### Record extracts ###

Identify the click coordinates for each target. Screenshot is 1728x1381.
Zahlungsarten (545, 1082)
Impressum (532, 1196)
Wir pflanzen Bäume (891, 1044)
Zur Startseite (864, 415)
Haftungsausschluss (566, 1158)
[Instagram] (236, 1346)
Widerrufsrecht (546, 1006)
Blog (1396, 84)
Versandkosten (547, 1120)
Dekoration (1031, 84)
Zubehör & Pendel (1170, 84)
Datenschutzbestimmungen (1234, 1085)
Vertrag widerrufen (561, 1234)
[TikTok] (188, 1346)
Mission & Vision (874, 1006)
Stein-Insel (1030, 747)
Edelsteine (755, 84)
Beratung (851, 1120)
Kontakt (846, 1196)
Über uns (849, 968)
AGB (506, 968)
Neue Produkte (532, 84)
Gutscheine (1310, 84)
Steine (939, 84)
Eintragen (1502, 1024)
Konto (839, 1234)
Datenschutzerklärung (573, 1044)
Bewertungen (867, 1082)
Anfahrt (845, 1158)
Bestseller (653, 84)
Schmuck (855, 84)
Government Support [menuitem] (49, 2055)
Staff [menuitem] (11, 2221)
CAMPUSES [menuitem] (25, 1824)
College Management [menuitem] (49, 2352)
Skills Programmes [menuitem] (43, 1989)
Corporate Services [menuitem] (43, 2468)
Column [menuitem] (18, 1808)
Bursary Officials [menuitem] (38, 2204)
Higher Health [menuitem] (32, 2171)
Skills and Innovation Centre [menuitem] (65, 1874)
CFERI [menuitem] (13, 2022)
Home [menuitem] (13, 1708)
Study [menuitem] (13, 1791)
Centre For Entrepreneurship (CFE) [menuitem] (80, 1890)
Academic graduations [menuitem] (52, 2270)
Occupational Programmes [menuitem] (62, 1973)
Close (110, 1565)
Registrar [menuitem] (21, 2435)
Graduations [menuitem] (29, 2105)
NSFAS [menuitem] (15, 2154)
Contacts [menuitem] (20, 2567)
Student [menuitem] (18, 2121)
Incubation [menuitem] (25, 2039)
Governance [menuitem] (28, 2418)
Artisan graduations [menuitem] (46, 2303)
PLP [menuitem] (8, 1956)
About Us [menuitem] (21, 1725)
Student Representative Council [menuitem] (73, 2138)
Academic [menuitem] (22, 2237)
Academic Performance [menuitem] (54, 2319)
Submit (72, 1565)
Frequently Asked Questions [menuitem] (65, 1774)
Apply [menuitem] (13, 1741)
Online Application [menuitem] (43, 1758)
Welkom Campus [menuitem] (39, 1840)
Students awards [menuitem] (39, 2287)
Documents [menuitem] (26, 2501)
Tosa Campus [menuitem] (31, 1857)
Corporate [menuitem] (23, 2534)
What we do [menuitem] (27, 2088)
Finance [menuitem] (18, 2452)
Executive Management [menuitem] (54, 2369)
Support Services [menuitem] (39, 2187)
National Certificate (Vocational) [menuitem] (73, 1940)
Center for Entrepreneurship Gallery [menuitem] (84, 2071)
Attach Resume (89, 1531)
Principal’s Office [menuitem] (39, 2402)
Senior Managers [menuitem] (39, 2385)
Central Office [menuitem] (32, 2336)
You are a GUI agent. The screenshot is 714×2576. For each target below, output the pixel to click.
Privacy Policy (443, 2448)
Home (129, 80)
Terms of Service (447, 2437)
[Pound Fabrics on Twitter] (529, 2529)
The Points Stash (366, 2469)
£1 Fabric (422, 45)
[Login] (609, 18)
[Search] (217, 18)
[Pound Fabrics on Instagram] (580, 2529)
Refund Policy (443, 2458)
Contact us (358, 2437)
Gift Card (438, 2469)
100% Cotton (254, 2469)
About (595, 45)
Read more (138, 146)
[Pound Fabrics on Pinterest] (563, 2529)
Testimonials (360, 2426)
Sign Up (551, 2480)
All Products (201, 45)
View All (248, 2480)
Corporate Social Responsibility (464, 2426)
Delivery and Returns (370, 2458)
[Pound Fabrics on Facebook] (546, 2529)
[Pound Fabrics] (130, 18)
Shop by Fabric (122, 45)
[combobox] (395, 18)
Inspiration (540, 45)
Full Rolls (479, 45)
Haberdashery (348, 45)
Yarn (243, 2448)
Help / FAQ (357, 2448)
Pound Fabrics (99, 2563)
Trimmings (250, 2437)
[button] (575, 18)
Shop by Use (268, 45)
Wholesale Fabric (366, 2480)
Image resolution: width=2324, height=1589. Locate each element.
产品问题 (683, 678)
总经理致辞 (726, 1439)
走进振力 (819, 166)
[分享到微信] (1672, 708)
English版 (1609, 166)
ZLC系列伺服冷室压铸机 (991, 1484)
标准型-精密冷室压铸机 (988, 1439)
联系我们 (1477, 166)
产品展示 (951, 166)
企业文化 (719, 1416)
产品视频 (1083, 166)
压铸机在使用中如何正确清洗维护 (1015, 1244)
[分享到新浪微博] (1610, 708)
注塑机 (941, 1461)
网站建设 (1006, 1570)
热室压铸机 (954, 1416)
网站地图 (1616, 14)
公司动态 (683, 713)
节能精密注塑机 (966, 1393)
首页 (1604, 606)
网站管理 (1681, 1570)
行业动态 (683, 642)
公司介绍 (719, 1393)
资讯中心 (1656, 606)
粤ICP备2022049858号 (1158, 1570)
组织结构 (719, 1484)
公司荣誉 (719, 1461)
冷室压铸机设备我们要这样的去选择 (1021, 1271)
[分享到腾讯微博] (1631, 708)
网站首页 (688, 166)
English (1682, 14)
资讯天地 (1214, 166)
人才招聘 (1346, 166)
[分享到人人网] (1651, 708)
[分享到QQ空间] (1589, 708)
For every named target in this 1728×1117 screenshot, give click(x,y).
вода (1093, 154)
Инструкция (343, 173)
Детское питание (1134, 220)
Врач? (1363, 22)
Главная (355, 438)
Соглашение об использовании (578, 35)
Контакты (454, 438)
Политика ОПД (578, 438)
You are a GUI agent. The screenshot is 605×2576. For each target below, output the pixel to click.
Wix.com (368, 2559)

###

- **Your instructions**
The records above must be repeated exactly, every one of them.

- **Output below**
Identify the click coordinates for each target. Screenshot is 1728x1381.
Zahlungsarten (545, 1082)
Impressum (532, 1196)
Wir pflanzen Bäume (891, 1044)
Zur Startseite (864, 415)
Haftungsausschluss (566, 1158)
[Instagram] (236, 1346)
Widerrufsrecht (546, 1006)
Blog (1396, 84)
Versandkosten (547, 1120)
Dekoration (1031, 84)
Zubehör & Pendel (1170, 84)
Datenschutzbestimmungen (1234, 1085)
Vertrag widerrufen (561, 1234)
[TikTok] (188, 1346)
Mission & Vision (874, 1006)
Stein-Insel (1030, 747)
Edelsteine (755, 84)
Beratung (851, 1120)
Kontakt (846, 1196)
Über uns (849, 968)
AGB (506, 968)
Neue Produkte (532, 84)
Gutscheine (1310, 84)
Steine (939, 84)
Eintragen (1502, 1024)
Konto (839, 1234)
Datenschutzerklärung (573, 1044)
Bewertungen (867, 1082)
Anfahrt (845, 1158)
Bestseller (653, 84)
Schmuck (855, 84)
Government Support [menuitem] (49, 2055)
Staff [menuitem] (11, 2221)
CAMPUSES [menuitem] (25, 1824)
College Management [menuitem] (49, 2352)
Skills Programmes [menuitem] (43, 1989)
Corporate Services [menuitem] (43, 2468)
Column [menuitem] (18, 1808)
Bursary Officials [menuitem] (38, 2204)
Higher Health [menuitem] (32, 2171)
Skills and Innovation Centre [menuitem] (65, 1874)
CFERI [menuitem] (13, 2022)
Home [menuitem] (13, 1708)
Study [menuitem] (13, 1791)
Centre For Entrepreneurship (CFE) [menuitem] (80, 1890)
Academic graduations [menuitem] (52, 2270)
Occupational Programmes [menuitem] (62, 1973)
Close (110, 1565)
Registrar [menuitem] (21, 2435)
Graduations [menuitem] (29, 2105)
NSFAS [menuitem] (15, 2154)
Contacts [menuitem] (20, 2567)
Student [menuitem] (18, 2121)
Incubation [menuitem] (25, 2039)
Governance [menuitem] (28, 2418)
Artisan graduations [menuitem] (46, 2303)
PLP [menuitem] (8, 1956)
About Us [menuitem] (21, 1725)
Student Representative Council [menuitem] (73, 2138)
Academic [menuitem] (22, 2237)
Academic Performance [menuitem] (54, 2319)
Submit (72, 1565)
Frequently Asked Questions [menuitem] (65, 1774)
Apply [menuitem] (13, 1741)
Online Application [menuitem] (43, 1758)
Welkom Campus [menuitem] (39, 1840)
Students awards [menuitem] (39, 2287)
Documents [menuitem] (26, 2501)
Tosa Campus [menuitem] (31, 1857)
Corporate [menuitem] (23, 2534)
What we do [menuitem] (27, 2088)
Finance [menuitem] (18, 2452)
Executive Management [menuitem] (54, 2369)
Support Services [menuitem] (39, 2187)
National Certificate (Vocational) [menuitem] (73, 1940)
Center for Entrepreneurship Gallery [menuitem] (84, 2071)
Attach Resume (89, 1531)
Principal’s Office [menuitem] (39, 2402)
Senior Managers [menuitem] (39, 2385)
Central Office [menuitem] (32, 2336)
You are a GUI agent. The screenshot is 714×2576. For each target below, output the pixel to click.
Privacy Policy (443, 2448)
Home (129, 80)
Terms of Service (447, 2437)
[Pound Fabrics on Twitter] (529, 2529)
The Points Stash (366, 2469)
£1 Fabric (422, 45)
[Login] (609, 18)
[Search] (217, 18)
[Pound Fabrics on Instagram] (580, 2529)
Refund Policy (443, 2458)
Contact us (358, 2437)
Gift Card (438, 2469)
100% Cotton (254, 2469)
About (595, 45)
Read more (138, 146)
[Pound Fabrics on Pinterest] (563, 2529)
Testimonials (360, 2426)
Sign Up (551, 2480)
All Products (201, 45)
View All (248, 2480)
Corporate Social Responsibility (464, 2426)
Delivery and Returns (370, 2458)
[Pound Fabrics on Facebook] (546, 2529)
[Pound Fabrics] (130, 18)
Shop by Fabric (122, 45)
[combobox] (395, 18)
Inspiration (540, 45)
Full Rolls (479, 45)
Haberdashery (348, 45)
Yarn (243, 2448)
Help / FAQ (357, 2448)
Pound Fabrics (99, 2563)
Trimmings (250, 2437)
[button] (575, 18)
Shop by Use (268, 45)
Wholesale Fabric (366, 2480)
Image resolution: width=2324, height=1589. Locate each element.
产品问题 (683, 678)
总经理致辞 (726, 1439)
走进振力 (819, 166)
[分享到微信] (1672, 708)
English版 (1609, 166)
ZLC系列伺服冷室压铸机 (991, 1484)
标准型-精密冷室压铸机 (988, 1439)
联系我们 (1477, 166)
产品展示 (951, 166)
企业文化 (719, 1416)
产品视频 (1083, 166)
压铸机在使用中如何正确清洗维护 (1015, 1244)
[分享到新浪微博] (1610, 708)
注塑机 (941, 1461)
网站建设 (1006, 1570)
热室压铸机 (954, 1416)
网站地图 (1616, 14)
公司动态 (683, 713)
节能精密注塑机 (966, 1393)
首页 (1604, 606)
网站管理 (1681, 1570)
行业动态 (683, 642)
公司介绍 (719, 1393)
资讯中心 (1656, 606)
粤ICP备2022049858号 (1158, 1570)
组织结构 (719, 1484)
公司荣誉 (719, 1461)
冷室压铸机设备我们要这样的去选择 (1021, 1271)
[分享到腾讯微博] (1631, 708)
网站首页 (688, 166)
English (1682, 14)
资讯天地 (1214, 166)
人才招聘 (1346, 166)
[分享到人人网] (1651, 708)
[分享到QQ空间] (1589, 708)
For every named target in this 1728×1117 screenshot, give click(x,y).
вода (1093, 154)
Инструкция (343, 173)
Детское питание (1134, 220)
Врач? (1363, 22)
Главная (355, 438)
Соглашение об использовании (578, 35)
Контакты (454, 438)
Политика ОПД (578, 438)
You are a GUI agent. The screenshot is 605×2576. For each target below, output the pixel to click.
Wix.com (368, 2559)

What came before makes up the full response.